30 July 1984. More than 1,760 days at sea logged. My time reviewed. I sat for hours in U.S. Coast Guard Station, Boston with a set of tests in a room with a proctor. Other candidates were in our midst, but they were not my focus. The tide and pilot books, the charts, the parallel rules, the dividers, and the tests were my focus.

As the day wore on, a couple of test candidates bowed out or timed out on their test sections. My focus maintained, I tested on.

As the proctor finished reviewing my last test, he quietly said, "Come with me, sir." Another proctor took his place and I moved to another room. A yeoman was at a typewriter with an official stamped document. The OCMI (Officer in Charge of Marine Inspection) was there as well as the retired OCMI (who I knew). Several others who mentored me were there, a surprise. Among them were pilots and other captains whom I had sailed with in my younger years.

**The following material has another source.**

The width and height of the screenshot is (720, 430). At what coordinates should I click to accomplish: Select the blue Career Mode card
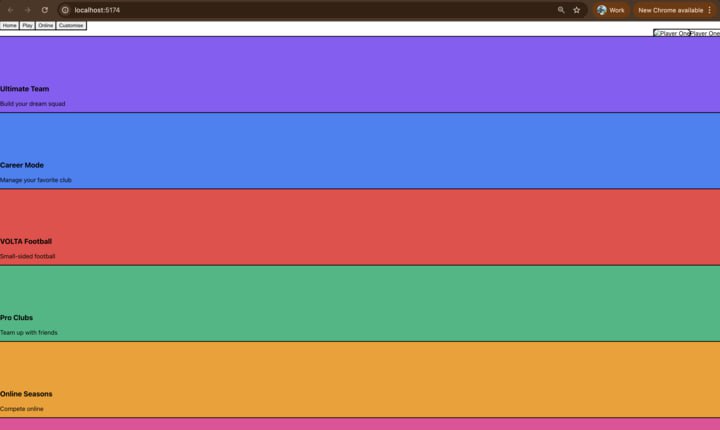[360, 151]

The proctor took my thumb and stamped it on the document after the yeoman finished typing. Then the OCMI said, "I will take over from here." He started with an oath, "Captain", the first time anyone called me that, "Repeat after me, 'I do solemnly swear or affirm that I will faithfully and honestly, according to my best skill and judgment, and without concealment and reservation, perform all the duties required of me by the laws of the United States...'"

I am writing this for 22 May 2022. It is National Maritime Day in the United States. It is the day for all who mentored and trained people such as me. They are honored in these memories as mariners.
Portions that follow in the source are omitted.